I didn't have a King James, or anything like it in fact. Sure I'd read it, I just didn't own a copy. Us poor people don't have much "stuff" ya know. But I did have a book bought at a local occult Shoppe, written by a geek named Anton Szandor LaVay; a man that called himself the "Black Pope" and had written a piece of secular humanist tripe, tagged a few "spells" and dogmatic rituals at the end as an all but admitted ruse to sell more copies and so, created a working manual for his very own faux church.

I said nothing, as nothing needed saying really. I simply turned the cover toward them, the black glossy stock glaring in the afternoon sun, the embossed pentagram in blood red plainly visible to even the most severely afflicted narcissist whose every thought was pre-creating the next thought, and the next.

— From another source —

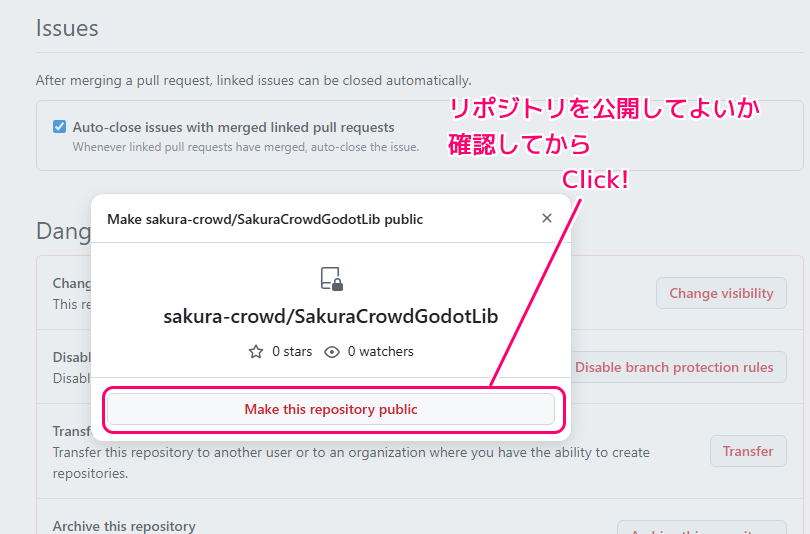The width and height of the screenshot is (810, 534).
Task: Click the dialog title Make sakura-crowd/SakuraCrowdGodotLib public
Action: [x=265, y=219]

"The Satanic Bible" it said in bold block lettering that must have seemed as tall as the pillars of salt that served as advertising kiosks for the wonderful retirement benefits to be had once employed by the cities of Sodom and Gomorra.

They said nothing...as nothing needed saying really. The girl choked, followed by a coughing fit, during which in an attempt to re-swallow her heart she spilled cherry Kool-Aid on her pretty dress. He gave me the customary harrumph that pretenders to the Kingdom are known to hurl when desirous of vulgarity, but unable to use it without risking eternal damnation.

And so the little bit country and the little bit rock and roll walked purposely toward the exit, and without so much as a thanks for the sugar water, they left the infernal darkness and burst forth into the blessed light of day; intent on reaching their vehicle before my imps and underghouls could capture them and drag their silly carcasses back into my lair.

It was a hoot, but I paid a price. For my sins, my self imposed penance was to ignore Satan for a few years and be a good boy for my little angel. But it was worth it; Even Satan had to agree.